#### PROVIDED RECORDS ####

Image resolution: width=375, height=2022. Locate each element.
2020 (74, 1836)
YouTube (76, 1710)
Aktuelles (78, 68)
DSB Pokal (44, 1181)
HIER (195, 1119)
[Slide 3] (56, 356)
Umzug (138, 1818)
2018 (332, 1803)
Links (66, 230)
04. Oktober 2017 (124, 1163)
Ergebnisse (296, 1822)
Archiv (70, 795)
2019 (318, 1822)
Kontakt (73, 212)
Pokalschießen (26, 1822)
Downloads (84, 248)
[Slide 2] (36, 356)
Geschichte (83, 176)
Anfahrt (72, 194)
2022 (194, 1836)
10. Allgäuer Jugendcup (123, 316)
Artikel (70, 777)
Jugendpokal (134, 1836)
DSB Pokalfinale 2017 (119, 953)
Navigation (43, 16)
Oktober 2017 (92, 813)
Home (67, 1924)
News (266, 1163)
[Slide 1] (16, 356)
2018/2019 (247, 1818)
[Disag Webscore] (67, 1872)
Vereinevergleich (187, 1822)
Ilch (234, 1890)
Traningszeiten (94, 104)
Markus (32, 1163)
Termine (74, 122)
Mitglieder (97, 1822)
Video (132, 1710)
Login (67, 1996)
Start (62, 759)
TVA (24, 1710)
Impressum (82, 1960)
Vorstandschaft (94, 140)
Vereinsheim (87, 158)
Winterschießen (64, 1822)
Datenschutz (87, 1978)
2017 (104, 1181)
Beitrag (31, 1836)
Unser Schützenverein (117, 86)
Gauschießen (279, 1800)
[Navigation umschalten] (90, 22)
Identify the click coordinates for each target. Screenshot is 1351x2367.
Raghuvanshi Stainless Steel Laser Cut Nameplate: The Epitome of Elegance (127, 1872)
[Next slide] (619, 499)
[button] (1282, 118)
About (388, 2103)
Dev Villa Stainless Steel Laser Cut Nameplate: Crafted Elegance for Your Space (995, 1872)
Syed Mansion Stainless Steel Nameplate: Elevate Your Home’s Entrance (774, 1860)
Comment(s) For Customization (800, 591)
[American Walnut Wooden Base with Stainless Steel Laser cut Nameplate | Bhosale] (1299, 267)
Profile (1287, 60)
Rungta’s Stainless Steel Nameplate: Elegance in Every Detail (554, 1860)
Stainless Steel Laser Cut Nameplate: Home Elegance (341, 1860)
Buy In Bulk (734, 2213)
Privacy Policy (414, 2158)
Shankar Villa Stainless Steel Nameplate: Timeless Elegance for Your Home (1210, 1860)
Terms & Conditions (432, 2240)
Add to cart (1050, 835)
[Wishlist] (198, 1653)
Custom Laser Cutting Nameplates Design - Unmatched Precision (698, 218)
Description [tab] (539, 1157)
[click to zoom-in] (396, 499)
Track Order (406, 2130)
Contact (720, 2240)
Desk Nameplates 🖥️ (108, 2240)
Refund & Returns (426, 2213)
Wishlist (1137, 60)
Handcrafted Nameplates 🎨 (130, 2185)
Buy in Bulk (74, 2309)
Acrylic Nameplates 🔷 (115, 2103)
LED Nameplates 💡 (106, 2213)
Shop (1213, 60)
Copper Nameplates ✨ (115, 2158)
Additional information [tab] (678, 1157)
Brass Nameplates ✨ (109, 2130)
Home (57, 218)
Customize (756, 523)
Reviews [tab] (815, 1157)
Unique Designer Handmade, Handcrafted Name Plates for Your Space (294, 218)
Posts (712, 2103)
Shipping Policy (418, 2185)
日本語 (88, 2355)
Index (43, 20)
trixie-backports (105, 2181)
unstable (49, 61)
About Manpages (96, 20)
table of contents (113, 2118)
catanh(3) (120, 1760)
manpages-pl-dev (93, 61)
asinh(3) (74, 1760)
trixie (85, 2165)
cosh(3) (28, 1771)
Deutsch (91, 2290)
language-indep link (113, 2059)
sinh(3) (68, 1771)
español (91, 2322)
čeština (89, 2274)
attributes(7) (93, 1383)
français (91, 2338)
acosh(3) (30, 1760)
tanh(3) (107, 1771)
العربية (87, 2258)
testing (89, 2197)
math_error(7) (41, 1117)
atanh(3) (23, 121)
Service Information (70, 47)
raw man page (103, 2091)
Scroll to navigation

####

GOAL: Switch "Add to cart" to "Add to basket" throughout the entire listing above, and reproduce all of its lines with nothing else altered.

EXERCISE RESPONSE:
Image resolution: width=375, height=2022. Locate each element.
2020 (74, 1836)
YouTube (76, 1710)
Aktuelles (78, 68)
DSB Pokal (44, 1181)
HIER (195, 1119)
[Slide 3] (56, 356)
Umzug (138, 1818)
2018 (332, 1803)
Links (66, 230)
04. Oktober 2017 (124, 1163)
Ergebnisse (296, 1822)
Archiv (70, 795)
2019 (318, 1822)
Kontakt (73, 212)
Pokalschießen (26, 1822)
Downloads (84, 248)
[Slide 2] (36, 356)
Geschichte (83, 176)
Anfahrt (72, 194)
2022 (194, 1836)
10. Allgäuer Jugendcup (123, 316)
Artikel (70, 777)
Jugendpokal (134, 1836)
DSB Pokalfinale 2017 (119, 953)
Navigation (43, 16)
Oktober 2017 (92, 813)
Home (67, 1924)
News (266, 1163)
[Slide 1] (16, 356)
2018/2019 (247, 1818)
[Disag Webscore] (67, 1872)
Vereinevergleich (187, 1822)
Ilch (234, 1890)
Traningszeiten (94, 104)
Markus (32, 1163)
Termine (74, 122)
Mitglieder (97, 1822)
Video (132, 1710)
Login (67, 1996)
Start (62, 759)
TVA (24, 1710)
Impressum (82, 1960)
Vorstandschaft (94, 140)
Vereinsheim (87, 158)
Winterschießen (64, 1822)
Datenschutz (87, 1978)
2017 (104, 1181)
Beitrag (31, 1836)
Unser Schützenverein (117, 86)
Gauschießen (279, 1800)
[Navigation umschalten] (90, 22)
Identify the click coordinates for each target. Screenshot is 1351x2367.
Raghuvanshi Stainless Steel Laser Cut Nameplate: The Epitome of Elegance (127, 1872)
[Next slide] (619, 499)
[button] (1282, 118)
About (388, 2103)
Dev Villa Stainless Steel Laser Cut Nameplate: Crafted Elegance for Your Space (995, 1872)
Syed Mansion Stainless Steel Nameplate: Elevate Your Home’s Entrance (774, 1860)
Comment(s) For Customization (800, 591)
[American Walnut Wooden Base with Stainless Steel Laser cut Nameplate | Bhosale] (1299, 267)
Profile (1287, 60)
Rungta’s Stainless Steel Nameplate: Elegance in Every Detail (554, 1860)
Stainless Steel Laser Cut Nameplate: Home Elegance (341, 1860)
Buy In Bulk (734, 2213)
Privacy Policy (414, 2158)
Shankar Villa Stainless Steel Nameplate: Timeless Elegance for Your Home (1210, 1860)
Terms & Conditions (432, 2240)
Add to basket (1050, 835)
[Wishlist] (198, 1653)
Custom Laser Cutting Nameplates Design - Unmatched Precision (698, 218)
Description [tab] (539, 1157)
[click to zoom-in] (396, 499)
Track Order (406, 2130)
Contact (720, 2240)
Desk Nameplates 🖥️ (108, 2240)
Refund & Returns (426, 2213)
Wishlist (1137, 60)
Handcrafted Nameplates 🎨 (130, 2185)
Buy in Bulk (74, 2309)
Acrylic Nameplates 🔷 (115, 2103)
LED Nameplates 💡 (106, 2213)
Shop (1213, 60)
Copper Nameplates ✨ (115, 2158)
Additional information [tab] (678, 1157)
Brass Nameplates ✨ (109, 2130)
Home (57, 218)
Customize (756, 523)
Reviews [tab] (815, 1157)
Unique Designer Handmade, Handcrafted Name Plates for Your Space (294, 218)
Posts (712, 2103)
Shipping Policy (418, 2185)
日本語 (88, 2355)
Index (43, 20)
trixie-backports (105, 2181)
unstable (49, 61)
About Manpages (96, 20)
table of contents (113, 2118)
catanh(3) (120, 1760)
manpages-pl-dev (93, 61)
asinh(3) (74, 1760)
trixie (85, 2165)
cosh(3) (28, 1771)
Deutsch (91, 2290)
language-indep link (113, 2059)
sinh(3) (68, 1771)
español (91, 2322)
čeština (89, 2274)
attributes(7) (93, 1383)
français (91, 2338)
acosh(3) (30, 1760)
tanh(3) (107, 1771)
العربية (87, 2258)
testing (89, 2197)
math_error(7) (41, 1117)
atanh(3) (23, 121)
Service Information (70, 47)
raw man page (103, 2091)
Scroll to navigation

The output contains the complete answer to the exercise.